*TRAVAIL À FAIRE*:
1) D'après le texte fourni, lors de quelle réunion et en quelle année le Groupe d'Action Financière a-t-il été créé ?
2) Parmi les lignes enregistrées, extrayez tout ce qui va de la ligne contenant "This screenshot has width=523, height=241." jusqu'à la ligne contenant "tap(386, 31)", ces deux lignes incluses, en les recopiant à l'identique.

*TEXTE FOURNI*:
--------------------------------------------------

Si l'« argent n'a pas d'odeur », dicton en souvenir de l'empereur Vespasien créateur d'un nouvel impôt sur les urines dont il plaça la première recette sous le nez de Titus, lui demandant si l'odeur de ces pièces d'or l'incommodait..., il a une origine. Il circule de par le monde des capitaux sans qu'on en sache rien ou pas grand chose. De grandes multinationales et de grandes fortunes profitent de mesures d'optimisation fiscales pour placer légalement une partie de leurs avoirs dans des comptes offshore, tandis que d'autres blanchissent de l'argent « sale ».

En 1998, la Mission d'information parlementaire déclarait : « A l'heure des réseaux informatiques d'Internet, du modem et du fax, l'argent d'origine frauduleuses peut circuler à grande vitesse d'un compte à l'autre, d'un paradis fiscal à l'autre, sous couvert de sociétés offshore, anonymes contrôlées par de respectables fiduciaires généreusement appointées ». En juillet 2 000, l'Organisation pour la Coopération et le Développement annonçait qu'elle prendrait des mesures utiles contre les pays qui maintiendraient le secret bancaire. En 2001, le Groupe d'Action Financière (créé lors du G7 de Londres en 1999) dressait deux listes des pays les moins coopératifs en matière de lutte contre l'argent sale. Liste noire : les Bahamas - îles Caïmans - les îles Cook - La Dominique - Israël - Liban - Liechtenstein - îles Marshall - Panama - Niue - Nauru - Philippines - Russie - St Vincent Grenadines - St Kiits et Nevis. Liste grise : Antigua Barbuda - Belize - Bermudes - Îles vierges - St Lucie - Samoa - Chypre - Gibraltar - Guernesey - île de Man - Jersey - Malte - Monaco - Île Maurice.

--------------------------------------------------

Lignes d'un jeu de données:
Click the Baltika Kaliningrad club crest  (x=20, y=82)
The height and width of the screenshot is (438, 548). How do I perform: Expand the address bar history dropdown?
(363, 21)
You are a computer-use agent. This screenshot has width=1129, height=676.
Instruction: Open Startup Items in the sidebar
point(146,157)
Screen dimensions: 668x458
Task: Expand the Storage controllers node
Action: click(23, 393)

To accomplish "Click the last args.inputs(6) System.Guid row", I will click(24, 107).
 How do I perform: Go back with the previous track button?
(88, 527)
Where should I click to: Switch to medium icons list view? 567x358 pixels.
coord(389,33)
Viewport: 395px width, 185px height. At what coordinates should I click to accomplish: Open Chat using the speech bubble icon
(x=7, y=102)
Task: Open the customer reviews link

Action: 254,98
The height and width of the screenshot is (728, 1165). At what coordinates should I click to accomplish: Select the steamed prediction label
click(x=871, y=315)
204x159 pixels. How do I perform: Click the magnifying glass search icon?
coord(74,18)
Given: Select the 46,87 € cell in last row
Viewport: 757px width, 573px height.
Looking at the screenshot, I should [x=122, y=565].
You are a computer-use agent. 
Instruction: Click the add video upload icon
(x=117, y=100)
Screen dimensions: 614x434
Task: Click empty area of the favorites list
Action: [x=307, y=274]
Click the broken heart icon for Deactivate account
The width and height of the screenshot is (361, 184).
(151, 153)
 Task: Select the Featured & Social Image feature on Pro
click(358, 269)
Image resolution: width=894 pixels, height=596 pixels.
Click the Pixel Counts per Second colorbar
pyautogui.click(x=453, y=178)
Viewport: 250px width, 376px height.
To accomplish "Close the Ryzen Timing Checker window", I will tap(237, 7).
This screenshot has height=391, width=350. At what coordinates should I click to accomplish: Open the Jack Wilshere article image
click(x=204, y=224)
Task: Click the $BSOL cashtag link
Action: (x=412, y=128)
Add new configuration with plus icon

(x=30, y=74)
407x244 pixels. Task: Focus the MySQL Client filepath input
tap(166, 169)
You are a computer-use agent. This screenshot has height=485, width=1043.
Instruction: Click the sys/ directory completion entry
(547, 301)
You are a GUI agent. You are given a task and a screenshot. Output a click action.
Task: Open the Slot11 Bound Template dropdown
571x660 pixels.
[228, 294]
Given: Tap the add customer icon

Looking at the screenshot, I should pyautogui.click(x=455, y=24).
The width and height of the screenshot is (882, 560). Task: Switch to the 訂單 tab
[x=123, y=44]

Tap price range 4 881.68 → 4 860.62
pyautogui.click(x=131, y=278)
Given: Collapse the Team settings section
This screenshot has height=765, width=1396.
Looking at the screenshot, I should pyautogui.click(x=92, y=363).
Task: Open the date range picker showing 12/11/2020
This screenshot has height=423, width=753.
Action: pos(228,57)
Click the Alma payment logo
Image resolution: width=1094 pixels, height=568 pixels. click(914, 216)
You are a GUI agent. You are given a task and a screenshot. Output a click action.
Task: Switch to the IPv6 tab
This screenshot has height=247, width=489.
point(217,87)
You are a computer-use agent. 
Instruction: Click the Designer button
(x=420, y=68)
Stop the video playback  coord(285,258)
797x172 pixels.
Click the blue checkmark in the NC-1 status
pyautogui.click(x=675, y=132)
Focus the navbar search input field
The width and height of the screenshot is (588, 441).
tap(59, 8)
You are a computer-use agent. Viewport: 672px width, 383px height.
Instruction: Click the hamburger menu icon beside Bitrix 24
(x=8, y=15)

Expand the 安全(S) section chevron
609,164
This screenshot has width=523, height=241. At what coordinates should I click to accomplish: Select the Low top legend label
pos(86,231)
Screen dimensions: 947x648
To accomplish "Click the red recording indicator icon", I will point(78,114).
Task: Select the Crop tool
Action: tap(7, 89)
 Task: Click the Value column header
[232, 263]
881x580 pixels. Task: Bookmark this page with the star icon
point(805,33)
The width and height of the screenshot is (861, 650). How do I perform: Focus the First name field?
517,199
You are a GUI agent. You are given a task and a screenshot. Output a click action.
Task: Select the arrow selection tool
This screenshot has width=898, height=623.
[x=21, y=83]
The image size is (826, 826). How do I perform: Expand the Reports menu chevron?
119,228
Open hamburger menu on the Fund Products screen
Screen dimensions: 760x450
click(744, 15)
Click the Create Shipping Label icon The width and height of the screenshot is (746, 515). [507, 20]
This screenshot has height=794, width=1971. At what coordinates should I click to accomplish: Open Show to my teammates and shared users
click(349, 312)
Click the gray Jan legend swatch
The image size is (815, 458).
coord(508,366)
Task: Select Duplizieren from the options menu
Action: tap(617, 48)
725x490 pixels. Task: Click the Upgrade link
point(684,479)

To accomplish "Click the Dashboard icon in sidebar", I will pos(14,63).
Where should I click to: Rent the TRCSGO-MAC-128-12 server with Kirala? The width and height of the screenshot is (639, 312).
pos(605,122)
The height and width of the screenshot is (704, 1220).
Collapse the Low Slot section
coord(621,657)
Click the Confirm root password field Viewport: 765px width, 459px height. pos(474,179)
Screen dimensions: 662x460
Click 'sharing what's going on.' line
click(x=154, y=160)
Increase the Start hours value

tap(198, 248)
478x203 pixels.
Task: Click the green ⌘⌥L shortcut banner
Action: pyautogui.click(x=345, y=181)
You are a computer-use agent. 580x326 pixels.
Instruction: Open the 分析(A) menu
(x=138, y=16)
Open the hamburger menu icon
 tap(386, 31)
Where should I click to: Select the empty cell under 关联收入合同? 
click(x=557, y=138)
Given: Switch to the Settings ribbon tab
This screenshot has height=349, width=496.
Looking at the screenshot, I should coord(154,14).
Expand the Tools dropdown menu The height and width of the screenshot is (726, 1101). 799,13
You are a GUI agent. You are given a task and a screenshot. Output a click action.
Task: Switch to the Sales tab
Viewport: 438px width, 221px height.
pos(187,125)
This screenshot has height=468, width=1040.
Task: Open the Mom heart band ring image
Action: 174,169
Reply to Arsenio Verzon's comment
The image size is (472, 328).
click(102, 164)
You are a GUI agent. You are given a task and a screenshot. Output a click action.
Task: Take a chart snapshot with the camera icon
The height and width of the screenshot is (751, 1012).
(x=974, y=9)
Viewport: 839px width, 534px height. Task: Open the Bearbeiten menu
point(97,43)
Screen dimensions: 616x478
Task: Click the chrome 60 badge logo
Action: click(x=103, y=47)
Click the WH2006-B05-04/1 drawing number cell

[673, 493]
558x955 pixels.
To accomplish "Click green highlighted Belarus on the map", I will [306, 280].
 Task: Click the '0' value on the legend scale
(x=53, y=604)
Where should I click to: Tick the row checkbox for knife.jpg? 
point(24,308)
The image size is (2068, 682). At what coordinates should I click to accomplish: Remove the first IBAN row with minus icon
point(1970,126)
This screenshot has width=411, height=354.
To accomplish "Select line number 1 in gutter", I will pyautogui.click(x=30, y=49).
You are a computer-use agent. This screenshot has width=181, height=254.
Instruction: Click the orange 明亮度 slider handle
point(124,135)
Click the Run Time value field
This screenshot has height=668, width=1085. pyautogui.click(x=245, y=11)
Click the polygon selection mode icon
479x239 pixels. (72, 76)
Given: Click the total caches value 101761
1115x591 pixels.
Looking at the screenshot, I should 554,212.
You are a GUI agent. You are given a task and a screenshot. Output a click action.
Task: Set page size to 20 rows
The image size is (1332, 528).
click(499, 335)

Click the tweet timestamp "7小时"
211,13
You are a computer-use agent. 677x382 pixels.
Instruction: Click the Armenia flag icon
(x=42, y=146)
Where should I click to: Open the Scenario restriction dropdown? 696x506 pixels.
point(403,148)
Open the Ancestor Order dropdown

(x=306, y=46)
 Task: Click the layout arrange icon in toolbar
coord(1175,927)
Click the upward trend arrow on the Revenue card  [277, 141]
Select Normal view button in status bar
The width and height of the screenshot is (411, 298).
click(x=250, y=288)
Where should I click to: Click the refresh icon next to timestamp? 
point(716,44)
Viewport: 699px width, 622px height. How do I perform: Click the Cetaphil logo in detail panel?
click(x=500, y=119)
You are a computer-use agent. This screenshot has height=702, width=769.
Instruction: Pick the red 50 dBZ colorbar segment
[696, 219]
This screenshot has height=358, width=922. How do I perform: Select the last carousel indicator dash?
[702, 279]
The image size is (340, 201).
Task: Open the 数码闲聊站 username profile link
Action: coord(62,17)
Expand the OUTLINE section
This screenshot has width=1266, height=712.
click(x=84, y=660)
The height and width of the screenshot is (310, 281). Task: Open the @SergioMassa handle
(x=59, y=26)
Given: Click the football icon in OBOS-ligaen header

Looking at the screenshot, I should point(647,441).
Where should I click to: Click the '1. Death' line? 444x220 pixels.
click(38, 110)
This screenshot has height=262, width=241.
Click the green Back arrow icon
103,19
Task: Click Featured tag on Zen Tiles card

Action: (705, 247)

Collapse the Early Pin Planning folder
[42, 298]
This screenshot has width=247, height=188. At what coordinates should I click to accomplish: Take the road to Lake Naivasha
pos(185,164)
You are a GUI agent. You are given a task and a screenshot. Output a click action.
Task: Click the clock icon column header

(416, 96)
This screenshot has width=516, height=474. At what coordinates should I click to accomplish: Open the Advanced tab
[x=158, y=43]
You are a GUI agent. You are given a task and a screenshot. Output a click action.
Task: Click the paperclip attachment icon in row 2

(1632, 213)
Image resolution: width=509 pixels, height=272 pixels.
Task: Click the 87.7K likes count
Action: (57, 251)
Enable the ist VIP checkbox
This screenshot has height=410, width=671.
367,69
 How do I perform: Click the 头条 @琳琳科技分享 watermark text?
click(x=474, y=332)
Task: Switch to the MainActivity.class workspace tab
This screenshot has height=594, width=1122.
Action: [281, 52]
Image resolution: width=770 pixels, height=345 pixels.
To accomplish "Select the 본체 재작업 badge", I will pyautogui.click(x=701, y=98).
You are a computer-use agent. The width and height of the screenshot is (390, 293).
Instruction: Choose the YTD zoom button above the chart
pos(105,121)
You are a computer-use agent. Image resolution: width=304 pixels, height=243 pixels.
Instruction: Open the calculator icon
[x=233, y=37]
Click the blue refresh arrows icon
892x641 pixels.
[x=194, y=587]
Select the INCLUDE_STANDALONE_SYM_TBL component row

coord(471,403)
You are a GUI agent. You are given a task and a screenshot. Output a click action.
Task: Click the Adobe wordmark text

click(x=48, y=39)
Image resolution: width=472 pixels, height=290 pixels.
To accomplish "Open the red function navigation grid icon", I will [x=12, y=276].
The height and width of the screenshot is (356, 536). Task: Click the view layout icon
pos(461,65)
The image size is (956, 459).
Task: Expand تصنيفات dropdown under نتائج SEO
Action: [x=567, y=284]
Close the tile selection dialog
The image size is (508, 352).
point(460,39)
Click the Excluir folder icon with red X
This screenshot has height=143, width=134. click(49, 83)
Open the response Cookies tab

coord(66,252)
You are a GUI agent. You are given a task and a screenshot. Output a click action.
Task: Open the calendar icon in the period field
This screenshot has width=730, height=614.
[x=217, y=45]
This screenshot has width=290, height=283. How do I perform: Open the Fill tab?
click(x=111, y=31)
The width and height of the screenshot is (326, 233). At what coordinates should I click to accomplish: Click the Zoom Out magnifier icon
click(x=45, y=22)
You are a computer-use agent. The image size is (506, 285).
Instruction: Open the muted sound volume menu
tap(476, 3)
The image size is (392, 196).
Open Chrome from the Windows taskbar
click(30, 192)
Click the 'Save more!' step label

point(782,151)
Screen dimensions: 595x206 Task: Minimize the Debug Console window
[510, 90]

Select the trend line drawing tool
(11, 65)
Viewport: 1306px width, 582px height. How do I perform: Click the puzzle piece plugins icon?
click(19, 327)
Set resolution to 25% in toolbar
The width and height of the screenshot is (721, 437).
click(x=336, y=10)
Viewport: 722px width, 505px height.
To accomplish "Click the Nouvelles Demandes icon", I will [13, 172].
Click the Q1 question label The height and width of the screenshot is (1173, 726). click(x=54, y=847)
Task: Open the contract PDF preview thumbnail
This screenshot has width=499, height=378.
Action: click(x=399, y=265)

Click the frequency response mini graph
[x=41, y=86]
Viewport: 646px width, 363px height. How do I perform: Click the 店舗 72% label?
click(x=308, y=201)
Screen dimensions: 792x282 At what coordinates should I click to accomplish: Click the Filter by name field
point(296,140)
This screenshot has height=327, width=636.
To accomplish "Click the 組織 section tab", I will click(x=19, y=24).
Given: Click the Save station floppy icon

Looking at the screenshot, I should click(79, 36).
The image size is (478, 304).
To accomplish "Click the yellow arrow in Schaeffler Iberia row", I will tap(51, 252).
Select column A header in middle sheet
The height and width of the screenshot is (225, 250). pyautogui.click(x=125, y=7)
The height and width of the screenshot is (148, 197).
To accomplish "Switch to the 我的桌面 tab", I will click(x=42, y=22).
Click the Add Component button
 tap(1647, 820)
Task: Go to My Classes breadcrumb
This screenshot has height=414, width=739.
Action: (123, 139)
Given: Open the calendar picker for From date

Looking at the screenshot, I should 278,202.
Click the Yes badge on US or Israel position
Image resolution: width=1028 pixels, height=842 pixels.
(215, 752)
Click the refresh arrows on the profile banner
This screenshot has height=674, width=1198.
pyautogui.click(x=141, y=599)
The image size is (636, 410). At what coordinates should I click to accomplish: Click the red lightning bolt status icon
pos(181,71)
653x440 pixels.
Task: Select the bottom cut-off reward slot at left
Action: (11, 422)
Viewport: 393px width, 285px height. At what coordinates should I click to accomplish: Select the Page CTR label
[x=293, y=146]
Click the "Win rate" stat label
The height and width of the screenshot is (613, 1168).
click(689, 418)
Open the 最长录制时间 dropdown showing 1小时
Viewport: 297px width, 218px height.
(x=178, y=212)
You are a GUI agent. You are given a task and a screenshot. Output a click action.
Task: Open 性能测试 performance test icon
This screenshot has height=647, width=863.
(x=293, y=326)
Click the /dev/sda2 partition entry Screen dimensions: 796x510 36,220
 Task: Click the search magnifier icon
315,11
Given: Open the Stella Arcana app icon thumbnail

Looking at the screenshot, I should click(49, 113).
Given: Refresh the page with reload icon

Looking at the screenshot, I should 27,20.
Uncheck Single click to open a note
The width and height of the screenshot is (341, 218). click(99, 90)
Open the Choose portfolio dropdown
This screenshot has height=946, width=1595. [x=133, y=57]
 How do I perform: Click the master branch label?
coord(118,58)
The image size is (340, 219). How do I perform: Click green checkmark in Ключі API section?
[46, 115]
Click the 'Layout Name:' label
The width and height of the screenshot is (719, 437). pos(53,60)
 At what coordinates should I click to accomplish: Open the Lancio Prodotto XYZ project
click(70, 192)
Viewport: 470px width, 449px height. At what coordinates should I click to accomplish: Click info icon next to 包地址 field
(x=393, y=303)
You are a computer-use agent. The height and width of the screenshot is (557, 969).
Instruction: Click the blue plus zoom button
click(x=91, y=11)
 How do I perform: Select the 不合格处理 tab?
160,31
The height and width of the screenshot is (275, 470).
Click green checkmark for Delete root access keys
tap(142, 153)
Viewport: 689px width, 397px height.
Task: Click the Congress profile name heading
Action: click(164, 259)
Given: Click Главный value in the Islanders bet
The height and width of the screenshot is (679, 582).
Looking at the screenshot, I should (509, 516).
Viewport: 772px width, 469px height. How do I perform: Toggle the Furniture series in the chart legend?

--------------------------------------------------

*CORRIGÉ*:
1) Lors du G7 de Londres, en 1999.

2)
This screenshot has width=523, height=241. At what coordinates should I click to accomplish: Select the Low top legend label
pos(86,231)
Screen dimensions: 947x648
To accomplish "Click the red recording indicator icon", I will point(78,114).
Task: Select the Crop tool
Action: tap(7, 89)
 Task: Click the Value column header
[232, 263]
881x580 pixels. Task: Bookmark this page with the star icon
point(805,33)
The width and height of the screenshot is (861, 650). How do I perform: Focus the First name field?
517,199
You are a GUI agent. You are given a task and a screenshot. Output a click action.
Task: Select the arrow selection tool
This screenshot has width=898, height=623.
[x=21, y=83]
The image size is (826, 826). How do I perform: Expand the Reports menu chevron?
119,228
Open hamburger menu on the Fund Products screen
Screen dimensions: 760x450
click(744, 15)
Click the Create Shipping Label icon The width and height of the screenshot is (746, 515). [507, 20]
This screenshot has height=794, width=1971. At what coordinates should I click to accomplish: Open Show to my teammates and shared users
click(349, 312)
Click the gray Jan legend swatch
The image size is (815, 458).
coord(508,366)
Task: Select Duplizieren from the options menu
Action: tap(617, 48)
725x490 pixels. Task: Click the Upgrade link
point(684,479)

To accomplish "Click the Dashboard icon in sidebar", I will pos(14,63).
Where should I click to: Rent the TRCSGO-MAC-128-12 server with Kirala? The width and height of the screenshot is (639, 312).
pos(605,122)
The height and width of the screenshot is (704, 1220).
Collapse the Low Slot section
coord(621,657)
Click the Confirm root password field Viewport: 765px width, 459px height. pos(474,179)
Screen dimensions: 662x460
Click 'sharing what's going on.' line
click(x=154, y=160)
Increase the Start hours value

tap(198, 248)
478x203 pixels.
Task: Click the green ⌘⌥L shortcut banner
Action: pyautogui.click(x=345, y=181)
You are a computer-use agent. 580x326 pixels.
Instruction: Open the 分析(A) menu
(x=138, y=16)
Open the hamburger menu icon
 tap(386, 31)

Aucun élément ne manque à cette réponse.